YO Adrienne! First Day of Chemo -- Five More to Go

YO ADRIENNE!

A river runs through me tonight, and it’s not just red and white blood cells.

Thursday, I spent the entire day (7 hours) having my first chemotherapy and Herceptin treatment. I prepared myself by having a great massage and energy work by Natalie K on Wednesday, and then started the morning of chemo at the gym working out some of my anxiety – thank you to my dear friend and personal trainer Hilda for understanding and being there for me.

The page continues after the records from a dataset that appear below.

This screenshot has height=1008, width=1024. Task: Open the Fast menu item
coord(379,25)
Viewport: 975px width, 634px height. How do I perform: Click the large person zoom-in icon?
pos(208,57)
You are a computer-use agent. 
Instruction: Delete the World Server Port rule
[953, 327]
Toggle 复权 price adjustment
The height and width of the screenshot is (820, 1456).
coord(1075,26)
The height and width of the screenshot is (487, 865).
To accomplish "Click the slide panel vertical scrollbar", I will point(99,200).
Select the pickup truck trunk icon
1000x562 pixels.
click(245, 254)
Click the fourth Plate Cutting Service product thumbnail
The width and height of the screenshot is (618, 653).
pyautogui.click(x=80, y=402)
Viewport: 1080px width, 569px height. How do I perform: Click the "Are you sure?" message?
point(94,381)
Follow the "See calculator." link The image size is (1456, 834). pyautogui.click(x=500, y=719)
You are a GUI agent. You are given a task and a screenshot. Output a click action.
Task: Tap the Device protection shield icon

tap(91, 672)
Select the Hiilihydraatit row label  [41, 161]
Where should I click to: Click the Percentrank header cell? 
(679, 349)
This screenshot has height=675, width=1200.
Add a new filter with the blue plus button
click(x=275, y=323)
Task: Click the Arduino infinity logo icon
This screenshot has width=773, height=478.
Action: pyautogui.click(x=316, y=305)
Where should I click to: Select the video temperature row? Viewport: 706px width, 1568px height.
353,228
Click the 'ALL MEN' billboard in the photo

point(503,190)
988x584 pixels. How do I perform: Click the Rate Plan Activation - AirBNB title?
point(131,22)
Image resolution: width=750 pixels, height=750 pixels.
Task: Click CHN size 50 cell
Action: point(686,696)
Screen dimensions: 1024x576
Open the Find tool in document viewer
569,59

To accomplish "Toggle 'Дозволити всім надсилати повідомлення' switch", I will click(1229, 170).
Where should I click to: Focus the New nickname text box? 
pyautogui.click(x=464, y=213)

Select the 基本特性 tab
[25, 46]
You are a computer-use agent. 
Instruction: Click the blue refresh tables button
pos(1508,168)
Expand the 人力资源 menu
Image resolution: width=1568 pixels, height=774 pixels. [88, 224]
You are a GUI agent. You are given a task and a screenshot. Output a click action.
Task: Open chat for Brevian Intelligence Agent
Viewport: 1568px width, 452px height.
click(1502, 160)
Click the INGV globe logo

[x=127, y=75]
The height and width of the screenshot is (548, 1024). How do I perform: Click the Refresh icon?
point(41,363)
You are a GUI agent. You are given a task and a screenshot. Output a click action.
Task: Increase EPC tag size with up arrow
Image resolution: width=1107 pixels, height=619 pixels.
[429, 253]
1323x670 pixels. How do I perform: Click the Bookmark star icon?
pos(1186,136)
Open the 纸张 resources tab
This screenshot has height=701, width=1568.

Then, my neighbor, Julie, drove me to chemo, brightening my day with the gift of a lovely Brighton Breast Cancer bracelet. I am one of the luckiest people to have such great neighbors for fourteen years – they are such wonderful friends, including their dog Maggie, who has helped fill the huge gap in my life that Benj left last August.

I joined 4 other chemo patients in the infusion center at the oncologists office, and waited for my turn – the oncology nurse, Sylvia, was the best – patient, explaining every step, showing a much-needed sense of humor, and easing what was obviously one very anxious “me”. It’s amazing to me how cancer patients quietly band together – several of the people in that room saw my tremendous anxiety and shared comforting words with me that helped me make each step a little easier. My friend and fellow “A” Angel H. and friend Nadya V have been a great support in that respect, as well.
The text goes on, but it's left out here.